Honneur et Fidélité : Entre paix et guerre : le dilemme des Nations

Croisières de missiles à toutes les altitudes, salves d’artillerie, crépitements de fusils d’assaut, offensives, contre offensives, esquives, renversements de fronts.

Assurément le donné à voir est éblouissant, surtout accompagnés d’éléments de langage agressifs et grandiloquents.

Après quelques semaines de sevrage, le monde tient enfin son nouveau conflit de haute intensité.Une guerre bien chaude, du genre que l’on avait cru disparu, à la suite de l’extinction de l’autre guerre dite froide.

Or, ceci n’était qu’une cynique posture oratoire, certainement destinée à calmer les appréhensions de ceux sur qui pesait jusqu’alors l’épouvante des luttes d’influence entre deux blocs antagonistes.

La paix tant espérée, la paix tant annoncée, n’aura duré que le temps d’un discours.

De fait, depuis la chute du rideau de fer et la proclamation de l’avènement de la multipolarité, jamais la guerre n’a autant prospéré, les lignes de fractures ne cessant de se multiplier, se déplaçant et fluctuant au gré de l’affirmation des souverainetés très souvent en lutte, aux hégémonies croissantes, résurgentes ou naissantes.

Voilà qui fait le malheur du monde, voilà qui fait surtout le malheur de l’Afrique, enjeu majeur de ces jeux de puissance, jeux dans lesquels des centaines, des milliers de vies humaines sont engagées, sacrifiées, à l’image de pions sur un échiquier, au nom des ambitions de positionnement géostratégique d’acteurs venus d’ailleurs.
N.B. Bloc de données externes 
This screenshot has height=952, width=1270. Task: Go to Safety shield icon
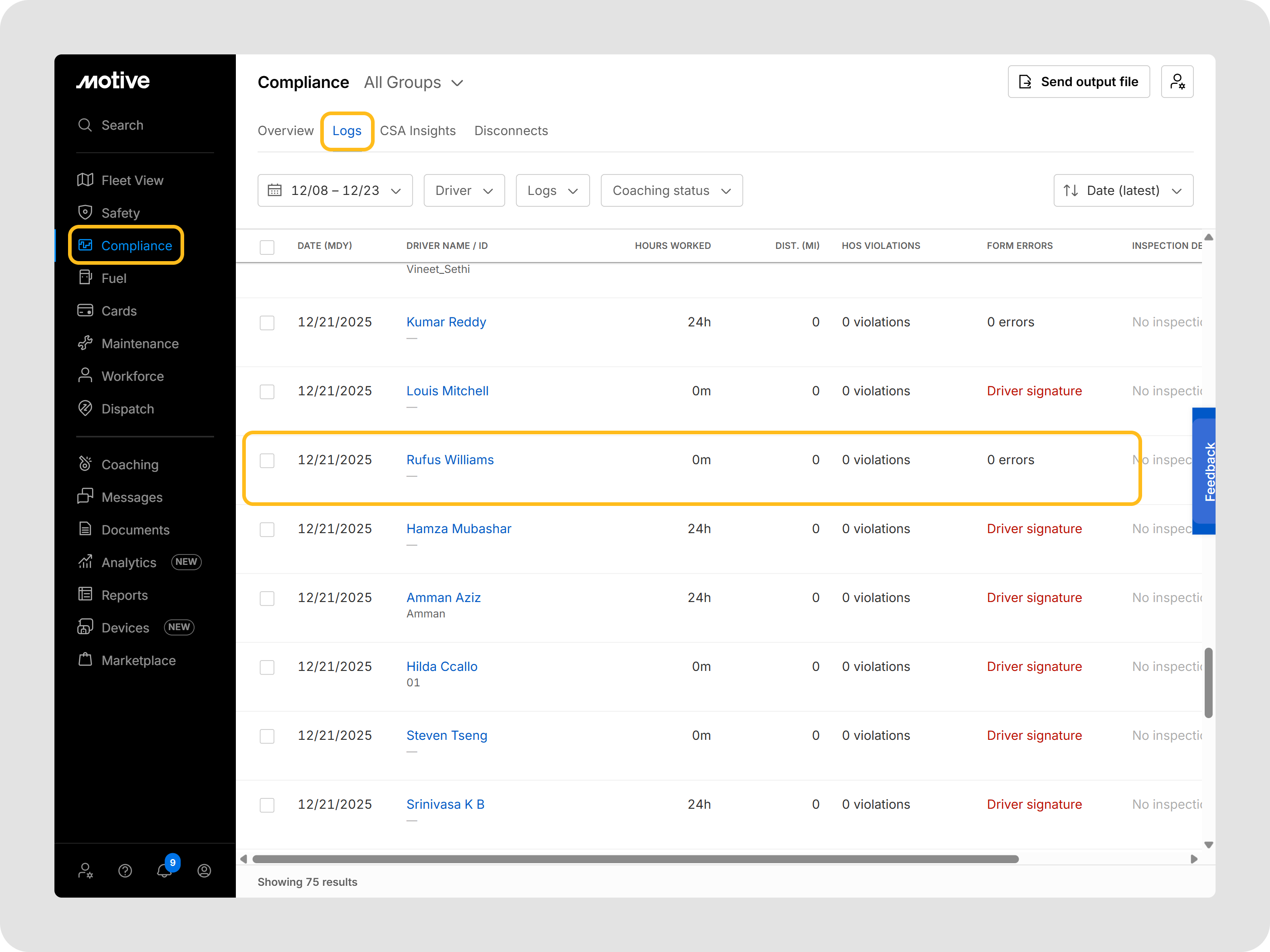(86, 213)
Ainsi, de ses confins orientaux à ses limites occidentales, de la Méditerranée aux Grands Lacs en passants par le Golfe de Guinée, notre continent est le siège d’innombrables conflictualités déstructurées, dispersées, complaisamment qualifiées de conflits de basse intensité.

Basse intensité peut-être, mais des conflits tellement persistants dans l’espace et le temps qu’on les dits gelés, voire oubliés.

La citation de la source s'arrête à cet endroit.